I want to remind you that this Sunday is our next All In New Members Class. If you’re thinking of becoming a member at Central, looking to learn more about the church and membership, or want to hear more about how things work around here, please do come to the class. It’ll be from 11:00 to about 12:30. If you are planning on coming, please let me know asap! Childcare will be available if you need it (just make sure to let me know).
And speaking of membership in the church…right now, in our Central Reads bible reading plan, we are reading, perhaps, the letter on the ins and outs of church membership: First Corinthians.
If you ever think we (as a church) have problems, read this letter!!!
The reason I love First Corinthians is because the church in Corinth had ALL the problems (and so it should make us feel better!), and Paul utilizes his creative theological thinking to address them – from Jesus, outwards. It’s an amazing exercise in thinking Christ-centered (kind of like what I talked about on Sunday), and we have much to learn from the Corinthians and Paul’s dealing with them.
Division in the church…how can we reason with Jesus at the center of our thinking?
A guy sleeping with his mother in law…how can we think from Christ forward?
People not being considerate, showing others up in the church…how does thinking like Jesus change us?
Today’s reading includes the question: how should we use our bodies, i.e., our earthly, physical existence? And along with that, how should we think about our bodies? Are ‘our’ bodies even ours? Look at what Paul ends chapter 6 with:
19Or do you not know that your body is a temple of the Holy Spirit within you, which you have from God, and that you are not your own? 20For you were bought with a price; therefore glorify God in your body.
Our bodies – and indeed, our whole lives – are a gift from God, and so according to Paul, ‘our’ bodies (and lives) are not truly ours. We belong, first and foremost, to God.

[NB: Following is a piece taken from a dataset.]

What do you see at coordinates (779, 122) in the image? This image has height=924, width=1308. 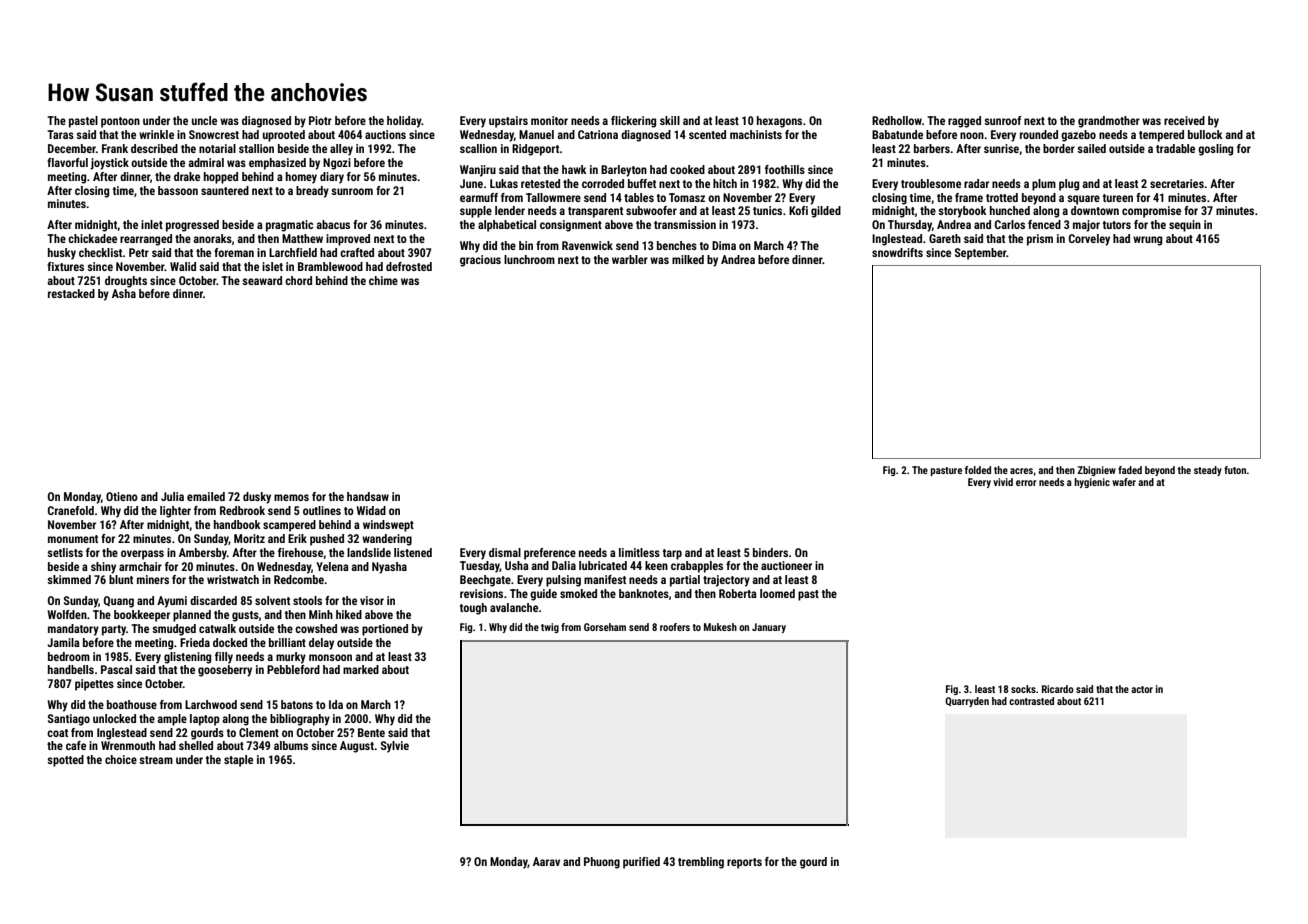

We have a purpose: to be a temple – a house – for God’s Spirit to live within us, so that when people meet us, in a way, they come to God’s ‘house’ – and meet God.
According to Paul, we are to be the ‘place’ where people can meet God.

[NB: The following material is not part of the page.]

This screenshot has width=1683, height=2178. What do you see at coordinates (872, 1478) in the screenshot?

Amazing. Kind of scary. And incomparably dignifying.
Is there a higher calling?
Therefore, seeing ourselves as belonging to God first – we should live our lives ‘worthy’ (as Paul likes to say) of that awesome gift and calling. The question to ask ourselves is:
do we actually think like this?
…or do we think that we first belong to ourselves (so we can do whatever we want with our bodies…and our lives, time, resources, etc.)?
As I challenged you on Sunday: we need to know how to think like Jesus. This little snippet from First Corinthians is another example of how different that kind of thinking is. As you keep reading from First Corinthians – as well as the rest of the New Testament – the examples will keep coming up and, if we let them, keep hitting us in the face.

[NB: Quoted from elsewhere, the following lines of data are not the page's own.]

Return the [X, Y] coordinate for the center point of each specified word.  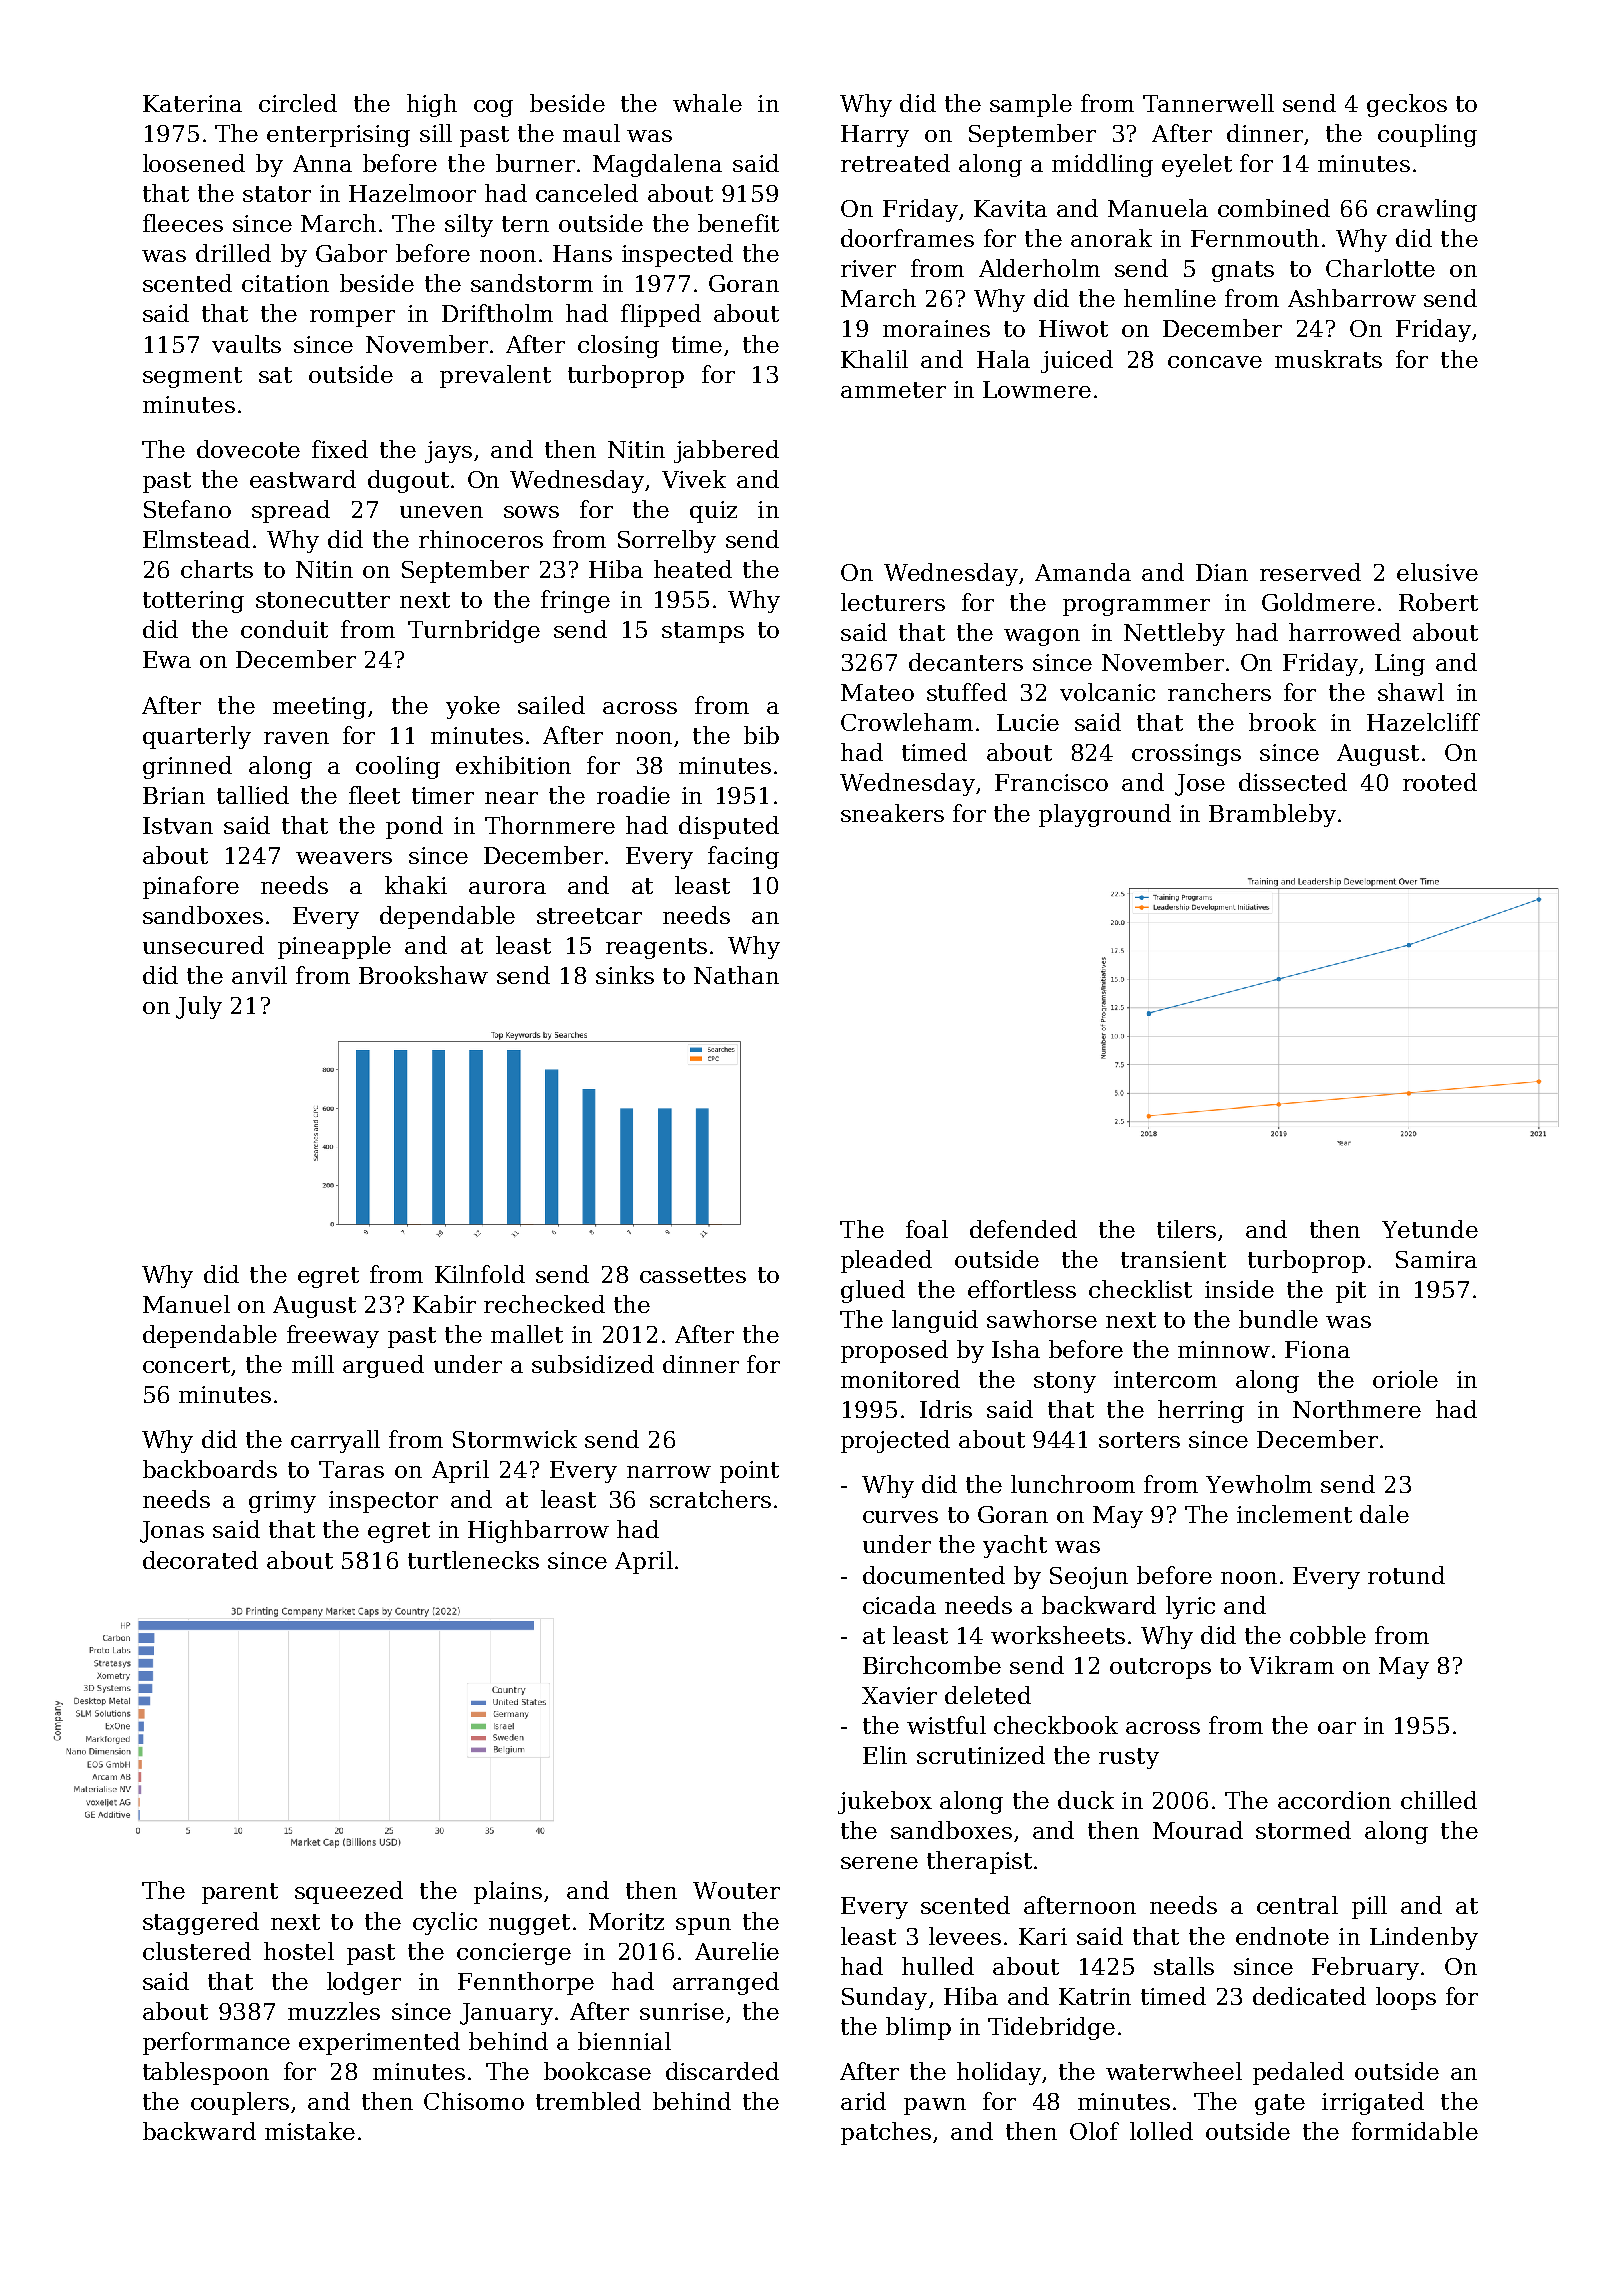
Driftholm [497, 313]
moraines [936, 328]
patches [886, 2133]
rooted [1440, 782]
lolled [1161, 2131]
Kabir [444, 1304]
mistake [310, 2131]
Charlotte [1380, 268]
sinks [625, 975]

Thinking like Jesus is such a different way of thinking than we’re used to that Paul says it won’t do to just nibble around the edges. Instead, our entire minds have to be renewed – so that our entire lives may be transformed…and the only way that happens is when we present our lives as living sacrifices (Romans 12:1-2)…kind of like Jesus did (according to Philippians 2)…which is kind of (exactly) like what we’re taking about on Sunday…so, don’t miss this Sunday!